▶ [Records provided]
________________

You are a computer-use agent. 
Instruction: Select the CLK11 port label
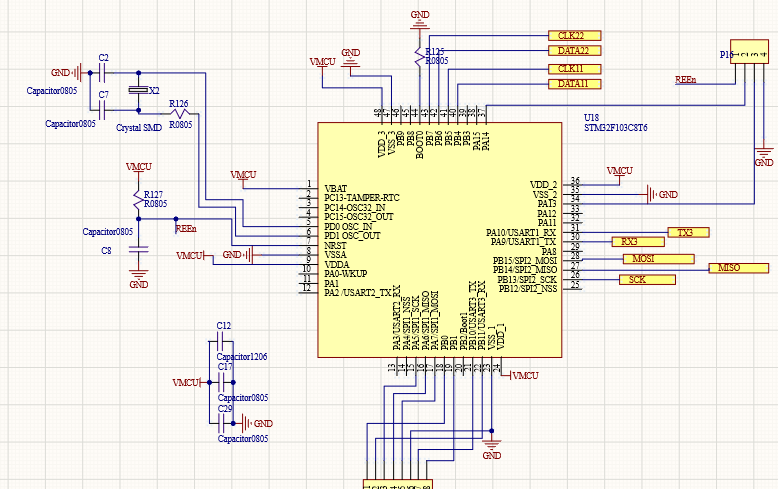coord(575,69)
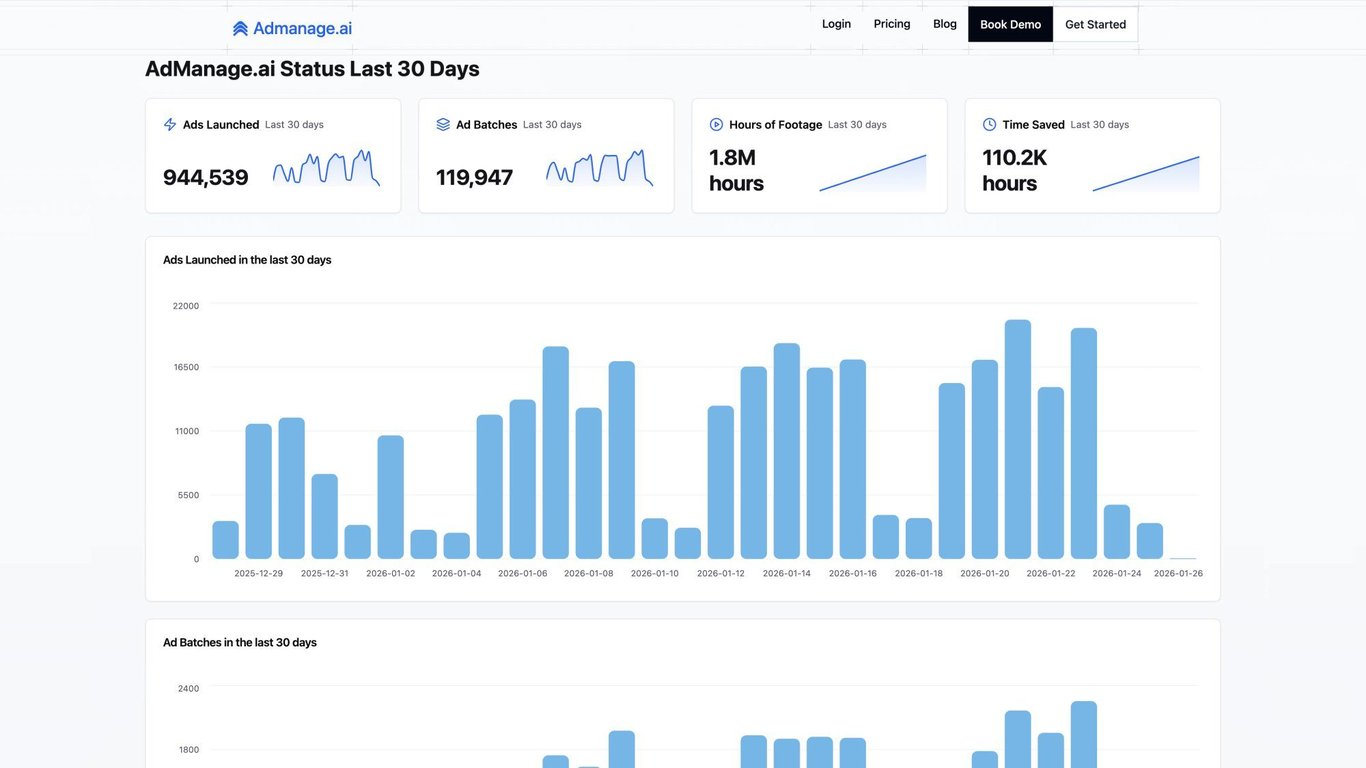The image size is (1366, 768).
Task: Click the play circle Hours of Footage icon
Action: [716, 125]
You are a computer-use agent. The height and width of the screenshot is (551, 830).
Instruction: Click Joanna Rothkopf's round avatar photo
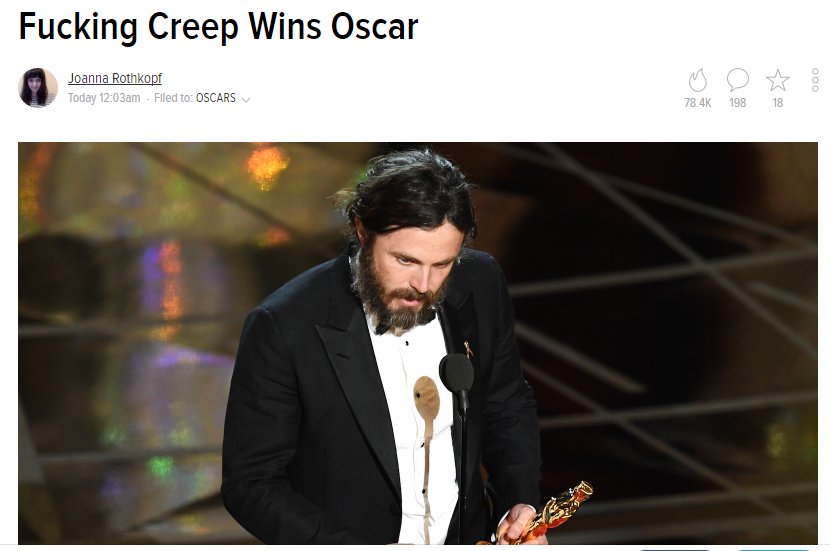[38, 87]

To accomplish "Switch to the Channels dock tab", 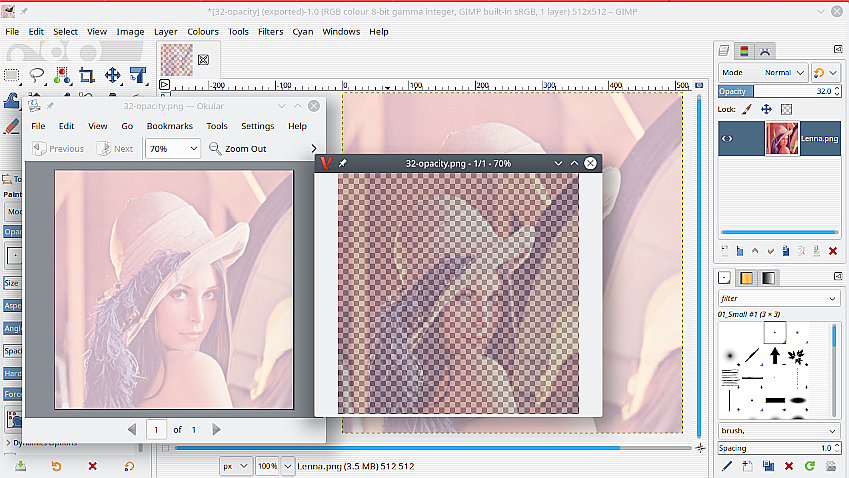I will pos(744,51).
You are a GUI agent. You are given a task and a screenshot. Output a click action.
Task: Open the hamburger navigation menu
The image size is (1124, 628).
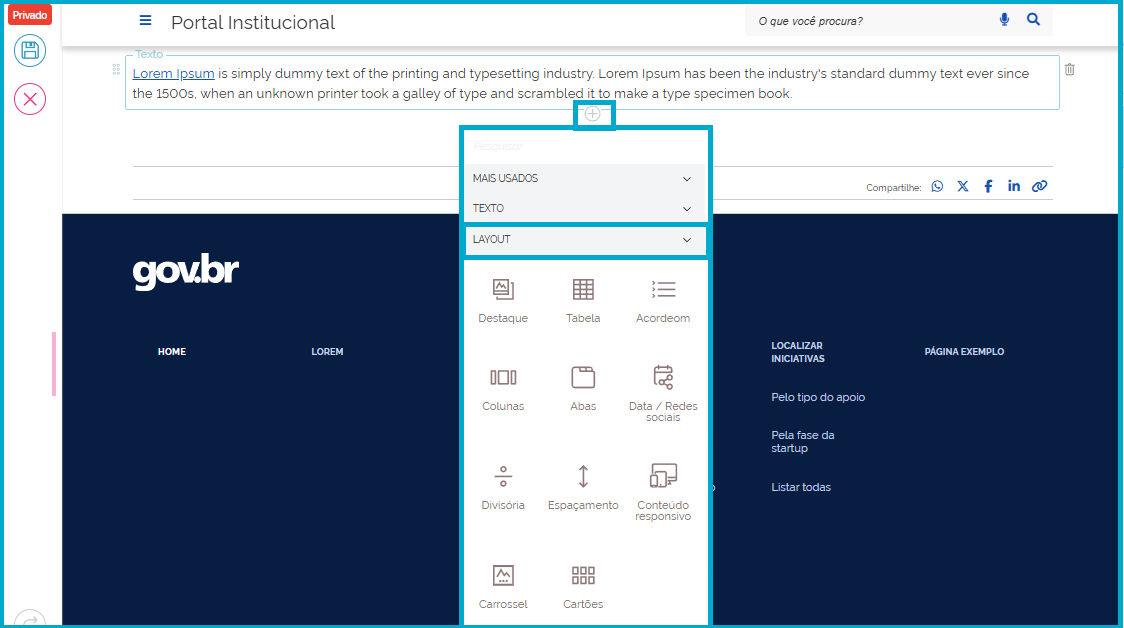(x=146, y=21)
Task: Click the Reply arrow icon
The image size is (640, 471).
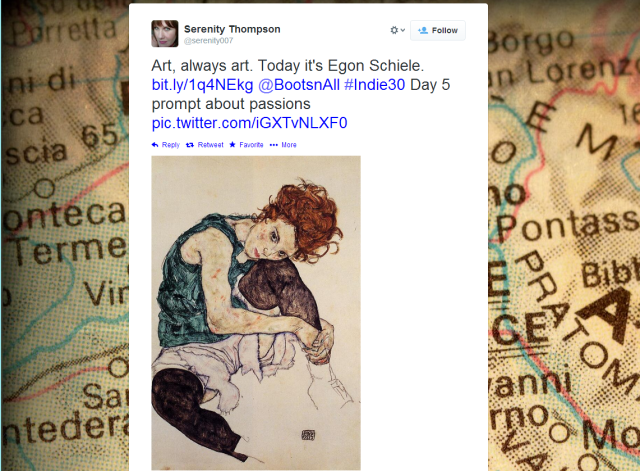Action: tap(155, 145)
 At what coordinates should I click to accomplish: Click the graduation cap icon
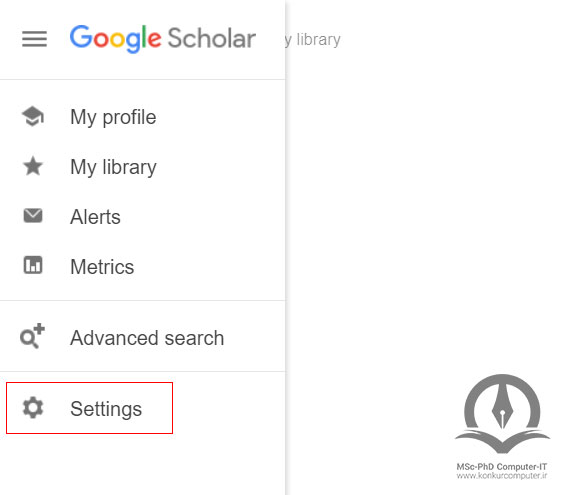click(x=33, y=117)

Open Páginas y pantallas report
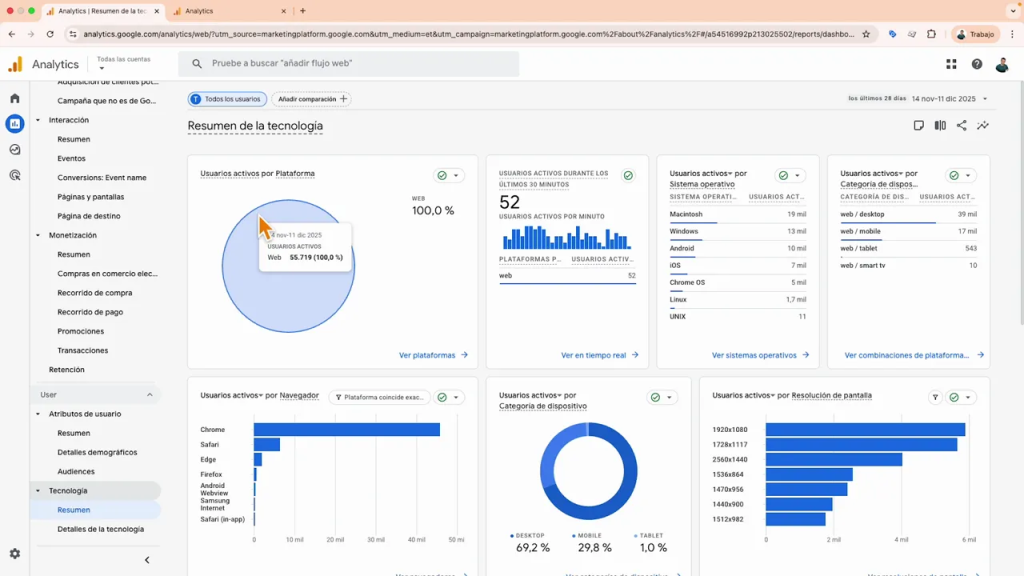(x=91, y=197)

________________

▶ [Instructions to follow] Say how many lines of the records include the string "screenshot"; the number alone is enough.

▶ [Reply] 2